Page MenuHomePhabricator

Newpytyer python spark kernels
Closed, ResolvedPublic

Description

Hello - question about Newpyter with stacked conda envs. The snippet below fetches an image from swift a couple times, using http and https with and without verfication. After starting a new server with a new conda env, the snipped prints three <Response [200]> when executed with a PySpark - Local kernel. With the default Python 3 kernel however, the last https call fails with a SSL certification error. What added to my confusion is that in a notebook (ie on a stat machine) a plain http call to swift succeeds, while on a yarn worker the http call times out and you need to use https (with verify=false). Does anybody have an intuition why that is?

import requests
http_swift = "http://ms-fe.svc.eqiad.wmnet"
https_swift = "https://ms-fe.svc.eqiad.wmnet"
image_path = "/wikipedia/commons/thumb/a/a8/Tour_Eiffel_Wikimedia_Commons.jpg/100px-Tour_Eiffel_Wikimedia_Commons.jpg"
print(requests.get(http_swift+image_path))
print(requests.get(https_swift+image_path, verify=False))
print(requests.get(https_swift+image_path, verify=True))
SSLError: HTTPSConnectionPool(host='ms-fe.svc.eqiad.wmnet', port=443): Max retries exceeded with url: /wikipedia/commons/thumb/a/a8/Tour_Eiffel_Wikimedia_Commons.jpg/100px-Tour_Eiffel_Wikimedia_Commons.jpg (Caused by SSLError(SSLCertVerificationError(1, '[SSL: CERTIFICATE_VERIFY_FAILED] certificate verify failed: unable to get local issuer certificate (_ssl.c:1091)')))

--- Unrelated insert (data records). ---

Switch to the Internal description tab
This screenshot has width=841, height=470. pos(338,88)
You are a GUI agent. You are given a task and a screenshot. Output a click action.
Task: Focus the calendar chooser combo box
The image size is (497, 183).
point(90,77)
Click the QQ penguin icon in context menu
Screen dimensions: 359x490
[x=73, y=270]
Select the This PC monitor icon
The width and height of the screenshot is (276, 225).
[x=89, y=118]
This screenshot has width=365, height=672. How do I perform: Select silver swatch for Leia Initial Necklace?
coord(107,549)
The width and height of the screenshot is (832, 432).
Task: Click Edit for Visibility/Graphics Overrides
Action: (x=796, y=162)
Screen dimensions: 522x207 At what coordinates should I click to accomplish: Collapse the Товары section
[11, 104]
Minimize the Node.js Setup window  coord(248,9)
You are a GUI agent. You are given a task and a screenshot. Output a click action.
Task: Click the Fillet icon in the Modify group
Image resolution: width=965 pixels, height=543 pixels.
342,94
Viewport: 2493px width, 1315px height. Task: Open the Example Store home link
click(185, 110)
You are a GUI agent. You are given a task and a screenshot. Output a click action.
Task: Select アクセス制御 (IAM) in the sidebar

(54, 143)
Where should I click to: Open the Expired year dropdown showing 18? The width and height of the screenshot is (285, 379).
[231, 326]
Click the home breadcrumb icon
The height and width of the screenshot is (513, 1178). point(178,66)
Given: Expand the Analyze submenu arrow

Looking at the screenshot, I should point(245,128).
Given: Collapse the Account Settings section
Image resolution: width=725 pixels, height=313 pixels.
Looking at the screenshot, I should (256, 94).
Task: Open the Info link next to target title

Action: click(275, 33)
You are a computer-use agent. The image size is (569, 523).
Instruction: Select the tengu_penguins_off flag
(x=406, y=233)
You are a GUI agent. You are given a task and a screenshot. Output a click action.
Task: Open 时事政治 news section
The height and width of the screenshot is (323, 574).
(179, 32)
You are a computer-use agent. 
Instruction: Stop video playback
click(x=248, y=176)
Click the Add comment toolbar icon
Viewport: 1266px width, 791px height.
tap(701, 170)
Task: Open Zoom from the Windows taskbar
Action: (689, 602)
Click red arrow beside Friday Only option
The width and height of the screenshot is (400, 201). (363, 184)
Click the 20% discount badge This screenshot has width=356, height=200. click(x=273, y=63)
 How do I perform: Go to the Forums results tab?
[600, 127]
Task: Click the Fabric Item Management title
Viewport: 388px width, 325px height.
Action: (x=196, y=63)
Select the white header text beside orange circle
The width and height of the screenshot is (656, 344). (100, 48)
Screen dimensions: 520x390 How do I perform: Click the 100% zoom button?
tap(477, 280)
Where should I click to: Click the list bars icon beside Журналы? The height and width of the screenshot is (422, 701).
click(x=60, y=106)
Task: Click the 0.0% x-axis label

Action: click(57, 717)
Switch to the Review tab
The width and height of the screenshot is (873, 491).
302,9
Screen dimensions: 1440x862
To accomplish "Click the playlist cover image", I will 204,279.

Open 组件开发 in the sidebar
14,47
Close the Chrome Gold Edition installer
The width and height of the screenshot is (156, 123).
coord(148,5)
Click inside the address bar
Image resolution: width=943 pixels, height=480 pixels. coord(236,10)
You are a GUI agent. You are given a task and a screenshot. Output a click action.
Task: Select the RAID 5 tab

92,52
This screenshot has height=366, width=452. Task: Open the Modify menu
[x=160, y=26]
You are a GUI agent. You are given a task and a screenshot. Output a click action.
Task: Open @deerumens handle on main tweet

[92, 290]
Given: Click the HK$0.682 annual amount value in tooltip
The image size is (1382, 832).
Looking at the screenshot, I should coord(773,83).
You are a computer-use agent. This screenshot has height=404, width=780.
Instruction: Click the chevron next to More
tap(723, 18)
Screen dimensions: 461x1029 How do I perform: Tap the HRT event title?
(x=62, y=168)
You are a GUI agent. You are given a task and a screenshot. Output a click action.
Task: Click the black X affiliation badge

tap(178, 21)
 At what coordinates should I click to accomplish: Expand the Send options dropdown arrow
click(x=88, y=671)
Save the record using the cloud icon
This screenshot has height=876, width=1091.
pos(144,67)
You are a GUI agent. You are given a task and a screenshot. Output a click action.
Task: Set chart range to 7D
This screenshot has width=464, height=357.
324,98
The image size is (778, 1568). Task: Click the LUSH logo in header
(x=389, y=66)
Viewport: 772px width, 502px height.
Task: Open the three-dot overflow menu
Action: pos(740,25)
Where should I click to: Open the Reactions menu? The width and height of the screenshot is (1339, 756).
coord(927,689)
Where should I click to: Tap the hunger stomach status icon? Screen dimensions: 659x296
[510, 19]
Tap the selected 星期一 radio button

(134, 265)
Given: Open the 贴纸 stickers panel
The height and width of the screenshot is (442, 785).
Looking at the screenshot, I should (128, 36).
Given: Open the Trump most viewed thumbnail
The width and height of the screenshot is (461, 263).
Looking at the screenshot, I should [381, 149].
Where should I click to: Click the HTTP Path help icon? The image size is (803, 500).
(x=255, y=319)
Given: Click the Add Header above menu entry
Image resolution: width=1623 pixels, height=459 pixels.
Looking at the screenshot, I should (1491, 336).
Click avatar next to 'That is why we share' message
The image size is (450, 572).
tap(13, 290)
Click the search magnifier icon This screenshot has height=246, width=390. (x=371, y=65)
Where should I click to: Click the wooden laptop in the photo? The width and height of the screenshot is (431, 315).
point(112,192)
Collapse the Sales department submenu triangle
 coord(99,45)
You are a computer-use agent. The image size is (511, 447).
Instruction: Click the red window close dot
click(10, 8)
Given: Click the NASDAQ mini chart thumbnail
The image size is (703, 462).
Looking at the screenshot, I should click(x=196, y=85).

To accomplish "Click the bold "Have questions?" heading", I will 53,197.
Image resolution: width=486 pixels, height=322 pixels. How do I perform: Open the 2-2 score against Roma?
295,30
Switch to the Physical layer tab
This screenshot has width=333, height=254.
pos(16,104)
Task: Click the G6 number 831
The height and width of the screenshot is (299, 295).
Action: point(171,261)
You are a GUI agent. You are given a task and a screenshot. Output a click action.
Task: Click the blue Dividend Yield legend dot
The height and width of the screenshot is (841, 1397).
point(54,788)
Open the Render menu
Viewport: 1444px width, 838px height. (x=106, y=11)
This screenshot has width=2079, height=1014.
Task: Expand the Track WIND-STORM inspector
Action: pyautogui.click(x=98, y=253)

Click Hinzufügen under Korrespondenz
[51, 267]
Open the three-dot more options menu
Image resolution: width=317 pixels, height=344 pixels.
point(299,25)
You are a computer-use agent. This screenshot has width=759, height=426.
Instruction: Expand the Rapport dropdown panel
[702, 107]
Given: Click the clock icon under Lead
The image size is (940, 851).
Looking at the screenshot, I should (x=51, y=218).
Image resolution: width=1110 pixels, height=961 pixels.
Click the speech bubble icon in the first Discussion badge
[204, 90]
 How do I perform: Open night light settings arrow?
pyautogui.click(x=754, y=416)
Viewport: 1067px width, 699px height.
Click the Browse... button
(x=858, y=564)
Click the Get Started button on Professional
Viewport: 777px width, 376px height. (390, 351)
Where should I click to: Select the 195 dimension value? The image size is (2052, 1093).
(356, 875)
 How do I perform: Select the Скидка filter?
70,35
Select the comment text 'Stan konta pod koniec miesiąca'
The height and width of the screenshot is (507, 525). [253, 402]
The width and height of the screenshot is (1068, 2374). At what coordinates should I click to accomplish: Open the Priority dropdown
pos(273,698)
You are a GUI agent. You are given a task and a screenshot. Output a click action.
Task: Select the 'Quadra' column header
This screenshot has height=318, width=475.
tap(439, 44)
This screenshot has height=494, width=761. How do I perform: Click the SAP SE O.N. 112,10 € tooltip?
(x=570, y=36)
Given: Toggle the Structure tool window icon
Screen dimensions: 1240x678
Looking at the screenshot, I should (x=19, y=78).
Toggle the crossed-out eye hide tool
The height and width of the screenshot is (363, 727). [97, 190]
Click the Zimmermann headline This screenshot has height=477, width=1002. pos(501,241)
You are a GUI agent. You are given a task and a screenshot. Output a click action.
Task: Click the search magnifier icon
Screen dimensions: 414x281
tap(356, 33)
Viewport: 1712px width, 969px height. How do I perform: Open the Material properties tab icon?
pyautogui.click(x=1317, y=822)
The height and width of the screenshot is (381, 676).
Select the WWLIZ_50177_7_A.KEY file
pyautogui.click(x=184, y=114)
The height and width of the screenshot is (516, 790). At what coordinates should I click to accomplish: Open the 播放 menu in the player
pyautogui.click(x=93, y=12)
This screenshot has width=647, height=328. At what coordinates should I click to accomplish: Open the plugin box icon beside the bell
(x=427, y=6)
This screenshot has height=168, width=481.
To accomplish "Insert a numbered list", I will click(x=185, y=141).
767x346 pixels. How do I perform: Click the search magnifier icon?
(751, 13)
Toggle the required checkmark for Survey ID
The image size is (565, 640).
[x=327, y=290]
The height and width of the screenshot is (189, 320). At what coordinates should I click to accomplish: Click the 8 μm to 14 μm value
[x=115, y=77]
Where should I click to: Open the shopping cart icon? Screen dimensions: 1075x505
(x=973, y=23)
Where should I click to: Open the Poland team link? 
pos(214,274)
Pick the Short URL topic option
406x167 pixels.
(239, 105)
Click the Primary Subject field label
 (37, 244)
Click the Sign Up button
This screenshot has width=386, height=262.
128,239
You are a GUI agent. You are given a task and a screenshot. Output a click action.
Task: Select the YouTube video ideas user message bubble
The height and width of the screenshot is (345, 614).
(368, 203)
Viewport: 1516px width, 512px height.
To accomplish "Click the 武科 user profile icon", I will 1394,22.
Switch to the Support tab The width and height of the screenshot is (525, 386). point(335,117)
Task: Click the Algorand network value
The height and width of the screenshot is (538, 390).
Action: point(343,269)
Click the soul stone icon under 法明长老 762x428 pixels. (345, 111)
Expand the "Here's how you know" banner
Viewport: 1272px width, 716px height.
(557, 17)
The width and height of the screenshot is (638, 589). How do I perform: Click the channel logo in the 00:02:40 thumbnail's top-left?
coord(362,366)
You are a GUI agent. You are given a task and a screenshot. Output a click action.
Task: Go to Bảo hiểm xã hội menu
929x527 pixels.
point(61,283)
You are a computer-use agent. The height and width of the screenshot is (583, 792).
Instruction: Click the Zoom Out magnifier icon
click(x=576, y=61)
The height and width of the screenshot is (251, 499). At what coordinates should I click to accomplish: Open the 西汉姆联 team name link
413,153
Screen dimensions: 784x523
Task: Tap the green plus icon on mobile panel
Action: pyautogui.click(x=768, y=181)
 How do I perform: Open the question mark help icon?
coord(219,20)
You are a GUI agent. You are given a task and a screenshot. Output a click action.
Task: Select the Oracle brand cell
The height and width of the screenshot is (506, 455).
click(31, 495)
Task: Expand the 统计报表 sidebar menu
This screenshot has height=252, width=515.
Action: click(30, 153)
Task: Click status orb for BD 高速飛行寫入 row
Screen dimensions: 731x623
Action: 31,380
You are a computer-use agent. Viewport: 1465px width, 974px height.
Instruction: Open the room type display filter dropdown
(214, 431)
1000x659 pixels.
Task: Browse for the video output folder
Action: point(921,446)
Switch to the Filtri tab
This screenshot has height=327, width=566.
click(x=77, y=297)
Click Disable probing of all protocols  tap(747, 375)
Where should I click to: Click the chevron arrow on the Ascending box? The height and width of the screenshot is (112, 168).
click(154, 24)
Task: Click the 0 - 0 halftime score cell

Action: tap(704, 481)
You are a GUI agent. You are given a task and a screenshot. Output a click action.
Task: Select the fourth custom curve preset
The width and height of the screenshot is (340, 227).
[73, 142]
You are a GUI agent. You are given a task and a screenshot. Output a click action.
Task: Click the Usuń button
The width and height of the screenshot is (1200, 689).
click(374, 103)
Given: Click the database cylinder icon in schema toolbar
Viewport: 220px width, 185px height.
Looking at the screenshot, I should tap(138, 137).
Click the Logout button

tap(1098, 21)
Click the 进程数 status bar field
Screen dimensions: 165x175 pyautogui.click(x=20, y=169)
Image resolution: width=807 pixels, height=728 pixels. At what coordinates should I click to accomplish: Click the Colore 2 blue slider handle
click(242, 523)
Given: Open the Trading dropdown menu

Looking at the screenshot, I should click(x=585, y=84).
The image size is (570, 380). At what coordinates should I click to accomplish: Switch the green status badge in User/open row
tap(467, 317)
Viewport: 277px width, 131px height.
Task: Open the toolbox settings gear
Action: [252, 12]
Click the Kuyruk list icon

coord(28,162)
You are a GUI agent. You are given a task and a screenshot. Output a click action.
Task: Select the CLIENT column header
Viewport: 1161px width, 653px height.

It might have to do with how the pyspark kernels are started, ie. changing PYTHONPATH and creating the spark session at startup. For example, packages that are pip installed into a stacked conda env are not available in a pyspark kernel. As Newpyter is still work in progress, is the intention to have people create spark sessions manually in a notebook, or will we need to update the pyspark kernels to work with Newpyter?

Event Timeline

the intention to have people create spark sessions manually in a notebook

Quick response, this ^ is the intention, using wmfdata-python to aid in SparkSession creation if desired.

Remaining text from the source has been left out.